An alternative viewpoint would be that no bullshit job => everyone does a humane job with a purpose. Wouldn't that be nicer than breaking one's body or mind for a soulless job, artificially so just to get money to put food on the table? I think we're fairly happy to not have to hunt for food and plant crops.
A second alternative would be that millions (90% so... billions? all?) being "unemployed" would mean (as you seem to imply) they wouldn't get paid (or they would through some flat social revenue) and money would rapidly cease to have any meaning as we understand it.
Both cases converge to a post-scarcity economy[0], one popular example of which is the Star Trek economy[1].
Of course it's nicer to give everyone a humane job. It's not about what's nicer. It's about reality. There's simply not enough jobs to go around if there are no bullshit jobs. Your statement here doesn't make sense to me. Yeah it's better but what does better have to do with the realistic consequence? Nothing.
Very little jobs for people with sub 80 IQ which makes up a significant portion of the population. If any of these people hold jobs it's most likely bullshit.
If millions are unemployed that doesn't mean they won't get paid. But if they didn't it doesn't mean money has no meaning. I didn't mention the consequences of that. You did.
All I said here is that if we get rid of all bullshit jobs. Millions will be unemployed. What that means is up to you decide, I simply stated the immediate realistic consequence of no bullshit jobs.
Lots of assertions without evidence. We can organize work how ever we want to if we have the political will. Your entire line of argument reads like something from a lunchroom chat in high school.
Attacking another user isn't allowed on HN, regardless of how wrong someone is or you feel they are. We have to ban accounts that post like this, so please don't.
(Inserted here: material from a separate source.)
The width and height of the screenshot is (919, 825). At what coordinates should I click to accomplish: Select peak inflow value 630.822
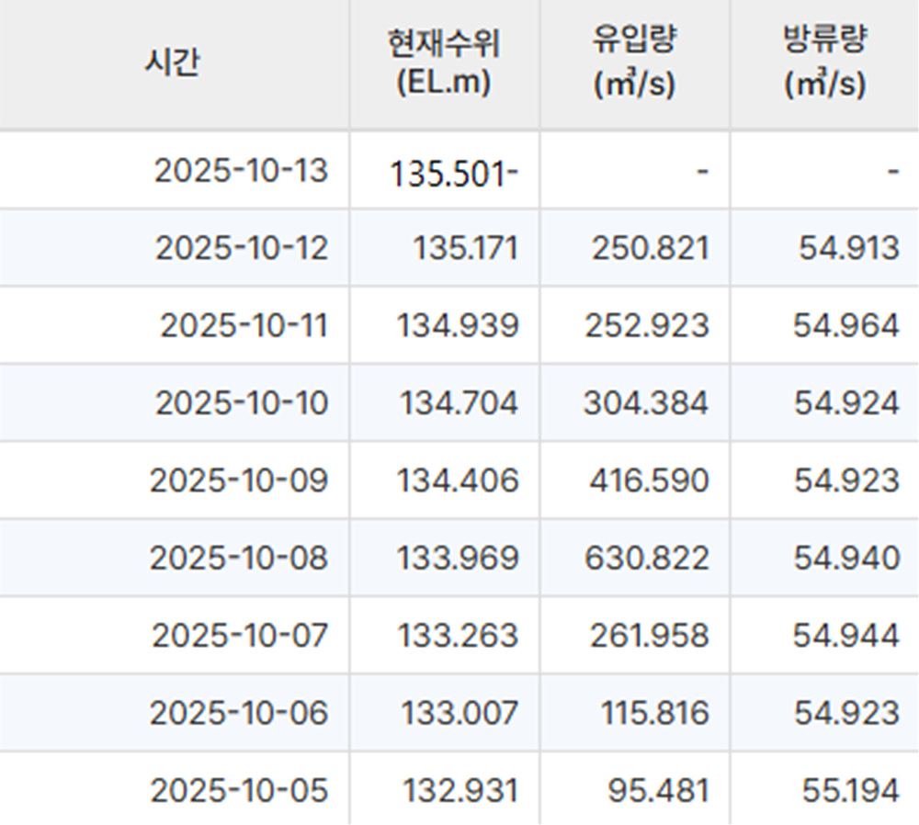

Your comment would be fine without the last sentence (and arguably the first one as well).
If you wouldn't mind reviewing https://news.ycombinator.com/newsguidelines.html and taking the intended spirit of the site more to heart, we'd be grateful.
And You're fucking rude. What the hell is up with that Wild u turn there into hostility. You need to fucking tone your shit down.
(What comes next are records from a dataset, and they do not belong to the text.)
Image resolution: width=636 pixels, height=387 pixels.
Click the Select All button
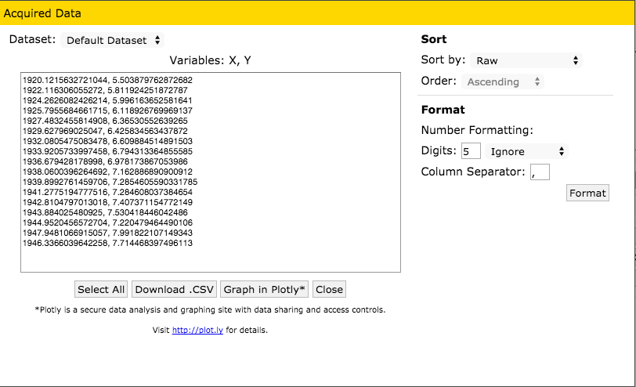coord(101,289)
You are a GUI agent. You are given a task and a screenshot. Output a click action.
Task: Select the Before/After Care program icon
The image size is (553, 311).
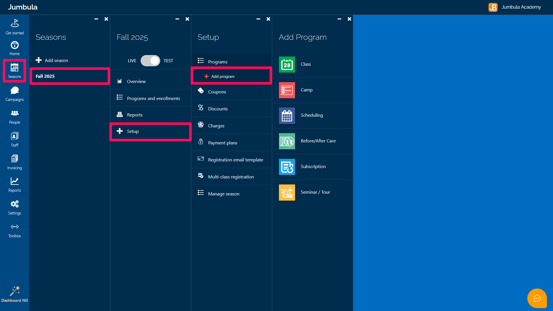(287, 141)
This is causal conversation not a scientifically rigorous paper making bold claims. That comparison with highschool was Totally uncalled for. Next time either ask nicely for evidence or if you want to be rude please do so somewhere else.
For now we are done. This conversation is over.
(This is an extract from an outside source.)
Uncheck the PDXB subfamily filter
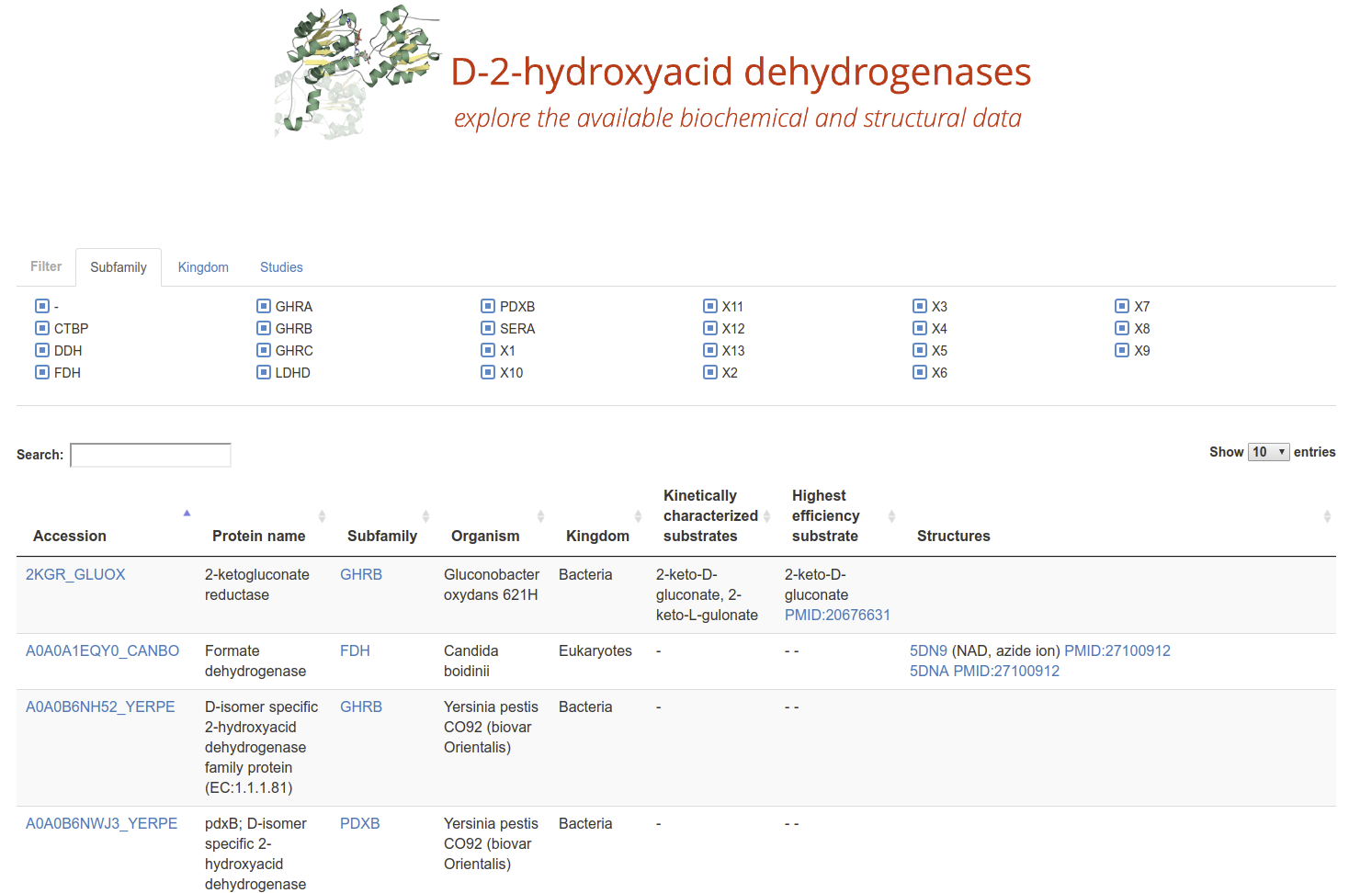This screenshot has height=893, width=1349. point(488,306)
Please don't post aggressively or in the flamewar style to HN, no matter how bad another comment is or you feel it is. It only makes everything worse.
Edit: you've been doing this so frequently in other threads (e.g. https://news.ycombinator.com/item?id=39361150) that I've banned the account. If you don't want to be banned, you're welcome to email hn@ycombinator.com and give us reason to believe that you'll follow the rules in the future. They're here: https://news.ycombinator.com/newsguidelines.html.
I learned that OSS is actually worthless. If the code, as an artifact, had any value there would be all kinds of tax implications.
This is a weird point of view to me but still a valid one. I agree with it to some degree: Having the code is not as valuable as the capability (skills, knowledge, etc) to change it. In other words, the most valuable part of an OSS project is not the code but the core developers.
> This is a weird point of view to me but still a valid one.
definitely rather weird than valid
You can't tax friendship and love, are those worthless?
That's not how taxes work. Maybe avoid spouting opinions in areas where your knowledge is so obviously weak.